§ DOCUMENT SECTION:
==*==
Ken Herman, a sharp-eyed columnist for the Austin American-Statesman, wrote about life imitating art in his Sunday column:
As you've read in this paper, authorities are looking for a Grand Prairie convenience store clerk indicted for allegedly swiping and cashing in a $1 million-winning lottery ticket from a customer who didn't realize he had hit the jackpot.
Kushel, clinical associate professor of accounting and taxation in the Graduate School of Business Administration, penned Lotto Trouble in 2003. He is an award-winning teacher, and is now working on his third novel.
I know a guy who wrote a novel about a similar situation. What are the odds against that? Nothing compared to this. The Grand Prairie clerk and the clerk in the book both are college students. OK, so maybe that covers about 20 percent of convenience store clerks.
And both are of foreign origin. OK, so that's, what, about 60 percent of convenience store clerks?
But here comes the really good stuff. The ticket thief in Paul Kushel's novel has the same first name as the Grand Prairie guy.
Long odds, huh? Yes, but still nothing compared to this:
The first name shared by the real-life Grand Prairie clerk and the fictional New Jersey clerk in Kushel's book is, wait for it, Pankaj.
Pankaj Joshi, a native of Nepal, is the real-life clerk that the cops really are looking for. Pankaj Kamath, a native of India, is the clerk in Kushel's "Lotto Trouble."
==*==
§ SUPPLIED DATA:
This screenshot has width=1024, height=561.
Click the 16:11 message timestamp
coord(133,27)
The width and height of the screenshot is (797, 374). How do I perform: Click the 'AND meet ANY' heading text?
==*==
§ TASK DETAILS: In the piece about the stolen lottery ticket, what first name do the real-life Grand Prairie clerk and the fictional clerk in "Lotto Trouble" share? The data has no connection to the text.

§ RESULT OF THIS TASK: Pankaj